2011年9月9日金曜日

Six Months Later: Noda's New World - Wall Street Journal (blog)

It was politics as usual for Yoshihiko Noda on the morning of March 11.

Prime MinisterPrime Minister Yoshihiko Noda, center, speaks to workers during a visit to the Fukushima Daiichi nuclear power plant on Sept. 8.

As Japan’s finance minister, he swatted away questions at his regular post-cabinet meeting news conference on then-prime minister Naoto Kan receiving political donations from a foreign national – forbidden in Japan. The biggest thing on his plate was trying to find ways to deal with the grinding crush of the strong yen on the world’s third-biggest economy.

Just under six months on from the disasters that struck Japan later that day, Mr. Noda’s world is very different: Thursday’s morning mission was a trip to the Fukushima Daiichi power plant to see first-hand the site of the country’s worst-ever nuclear-power incident.

Mr. Noda, who was formally named Japan’s prime minister Sept. 2 after putting recovery in the Tohoku disaster zone at the heart of his agenda, arrived in the regulation blue overalls that became familiar during the first few weeks of the crisis before passing on messages of encouragement and commitment to workers at the site, according to local reports. In the brief footage made available, Mr.

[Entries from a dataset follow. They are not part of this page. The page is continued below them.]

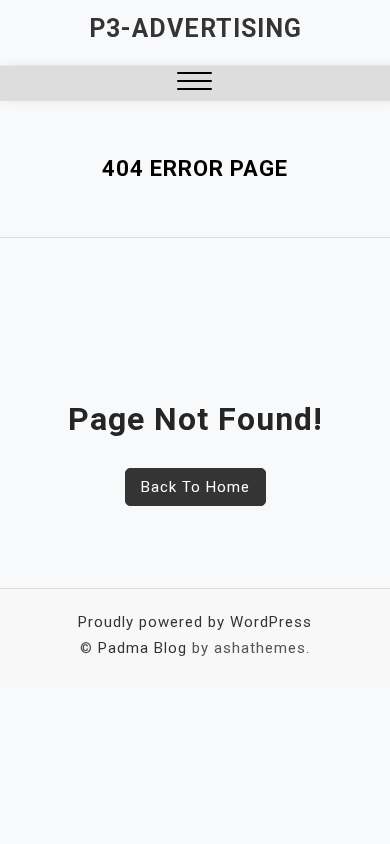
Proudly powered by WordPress (195, 622)
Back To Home (195, 487)
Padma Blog (142, 648)
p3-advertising (195, 28)
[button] (194, 83)
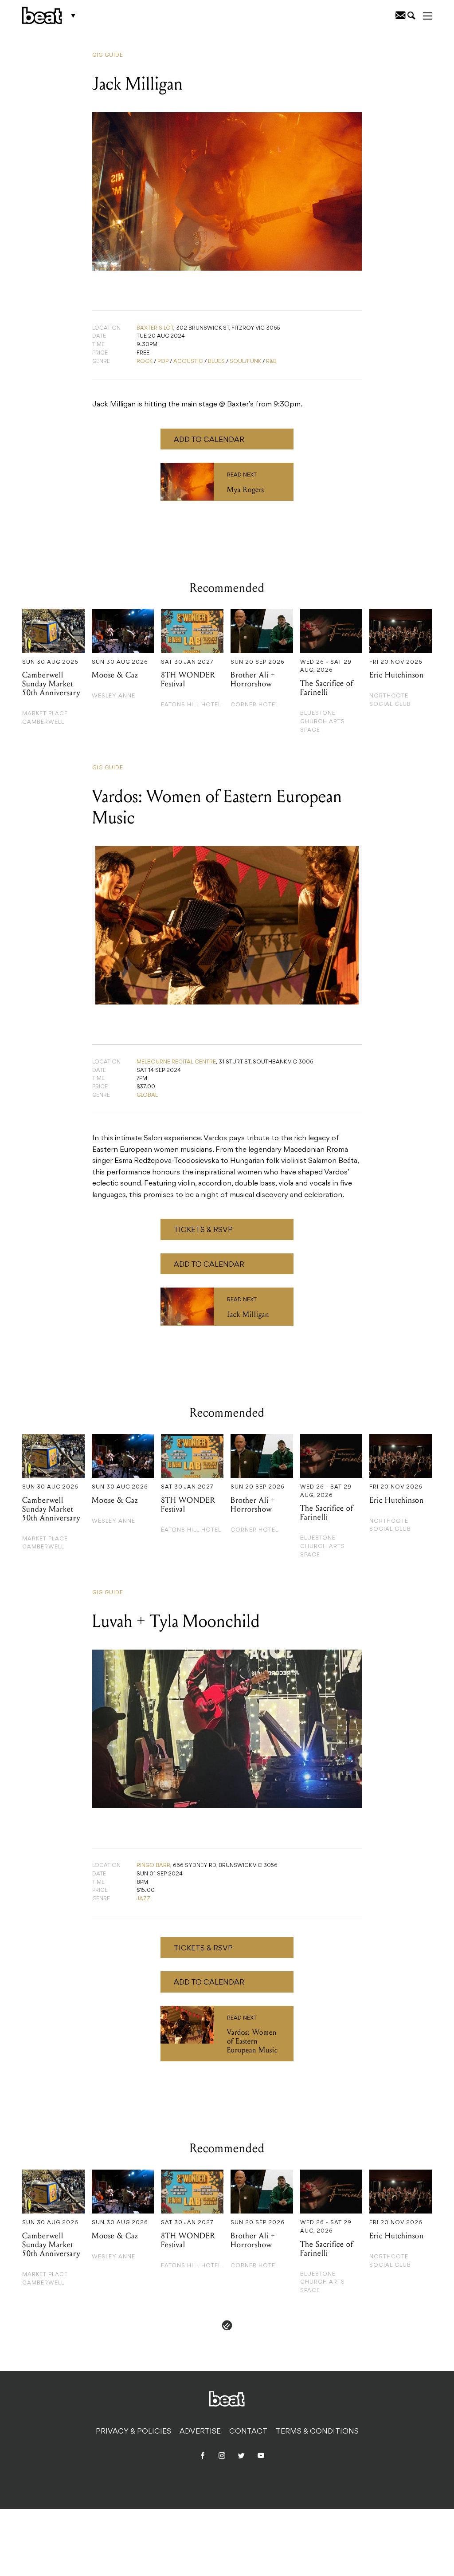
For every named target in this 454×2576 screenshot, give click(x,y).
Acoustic (188, 361)
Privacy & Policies (133, 2431)
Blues (216, 361)
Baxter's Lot (155, 328)
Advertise (200, 2431)
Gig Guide (107, 55)
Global (147, 1095)
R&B (271, 361)
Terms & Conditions (317, 2431)
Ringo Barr (153, 1865)
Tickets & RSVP (203, 1230)
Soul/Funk (245, 361)
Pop (162, 361)
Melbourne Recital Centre (176, 1062)
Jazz (143, 1899)
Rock (145, 361)
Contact (248, 2431)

Noda was then filmed talking to a group in a white protective suit and a blue cap – but without a face mask, presumably indicating the location was some way removed from highly dangerous areas inside the plant’s perimeter.

With areas to the west of Japan still drying out after the impact of the deadly Typhoon Talas, Mr. Noda’s visit to Fukushima is just the start of a busy spell on the road. Friday will see him travel to Wakayama, Nara and Mie prefectures to inspect clean-up efforts, and on Saturday he will head north again to visit the tsunami-ravaged prefectures of Miyagi and Iwate.  On Sunday, the full six months on from March 11, Mr. Noda will be back in Tokyo, according to government officials.

But having selected a novice as finance minister — expected back in Japan over the weekend after a meeting of G7 officials in France — it seems clear that Mr. Noda has elected to keep one issue with which he now has plenty of experience in his sightline, along with the rest of Japan’s problems: how to deal with the stubborn yen.